Subject to the receipt of regulatory approvals and satisfaction or waiver of
customary conditions to closing, consummation of the Riverside Sale is expected
to occur during the second quarter of 1999.  There is no assurance that that the
Riverside Sale will be consummated.  For additional information concerning the
Riverside Sale, see Asset Sales above.

                                     II-7
<PAGE>
 
     Year 2000. In addition to the property and equipment owned by the Riverside
System, certain office facilities, personnel, and cable distribution assets of
the Redlands System, and certain software and equipment of TCI are utilized by
the Riverside System (collectively, the "Riverside/Redlands Systems").
Accordingly, the assessment and remediation of ACT 5's year 2000 issues are
dependent upon the assessment and remediation by TCI of certain of its own year
2000 issues and the year 2000 issues of the Riverside/Redlands Systems.
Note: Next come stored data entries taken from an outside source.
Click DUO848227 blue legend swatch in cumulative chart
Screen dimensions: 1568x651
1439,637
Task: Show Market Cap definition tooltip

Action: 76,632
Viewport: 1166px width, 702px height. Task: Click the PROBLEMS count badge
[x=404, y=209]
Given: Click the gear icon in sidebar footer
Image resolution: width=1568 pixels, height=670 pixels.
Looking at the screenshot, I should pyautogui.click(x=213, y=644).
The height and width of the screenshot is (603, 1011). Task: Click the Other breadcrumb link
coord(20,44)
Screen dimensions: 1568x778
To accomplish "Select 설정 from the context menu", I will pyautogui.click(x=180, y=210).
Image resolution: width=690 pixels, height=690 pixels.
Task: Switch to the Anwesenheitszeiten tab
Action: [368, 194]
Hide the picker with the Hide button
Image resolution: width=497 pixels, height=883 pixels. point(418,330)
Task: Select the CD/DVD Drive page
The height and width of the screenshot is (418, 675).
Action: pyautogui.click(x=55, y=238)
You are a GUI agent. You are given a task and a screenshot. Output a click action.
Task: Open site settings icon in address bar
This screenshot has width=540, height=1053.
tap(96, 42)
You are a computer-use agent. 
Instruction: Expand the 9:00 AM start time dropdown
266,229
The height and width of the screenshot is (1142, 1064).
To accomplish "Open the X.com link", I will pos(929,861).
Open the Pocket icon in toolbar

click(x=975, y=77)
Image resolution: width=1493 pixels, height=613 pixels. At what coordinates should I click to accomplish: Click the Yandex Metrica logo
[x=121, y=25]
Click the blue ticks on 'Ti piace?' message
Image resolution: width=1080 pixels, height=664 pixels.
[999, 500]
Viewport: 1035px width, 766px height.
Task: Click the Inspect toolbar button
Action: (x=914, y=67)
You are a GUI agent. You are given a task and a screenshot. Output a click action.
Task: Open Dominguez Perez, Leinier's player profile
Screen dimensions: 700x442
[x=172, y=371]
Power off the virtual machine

     During 1998, TCI, in its capacity as the ultimate parent of the managing
agent of ACT 5, continued its comprehensive effort to assess and remediate the
Riverside/Redlands Systems' computer and other systems and related software and
equipment to ensure such systems, software and equipment recognize, process and
store information in the year 2000 and beyond.  TCI's year 2000 remediation
efforts include an assessment of the Riverside/Redlands Systems' most critical
systems, such as customer service and billing systems, headends and other cable
plant, business support operations, and other equipment and facilities.  TCI
also continued its efforts to verify the year 2000 readiness of ACT 5's
important suppliers and vendors.

     ACT 5's year 2000 remediation efforts are being managed by the year 2000
Program Management Office ("PMO") of TCI.  The PMO is responsible for
overseeing, coordinating and reporting on ACT 5's year 2000 remediation efforts.
At December 31, 1998, it was comprised of a 119-member, full-time staff,
accountable to executive management of TCI.  As described above, AT&T and TCI
have agreed to a merger.  Although no assurance can be given, management of TCI
does not anticipate that such merger will have a detrimental impact on the
Riverside/Redlands Systems year 2000 assessment and remediation efforts.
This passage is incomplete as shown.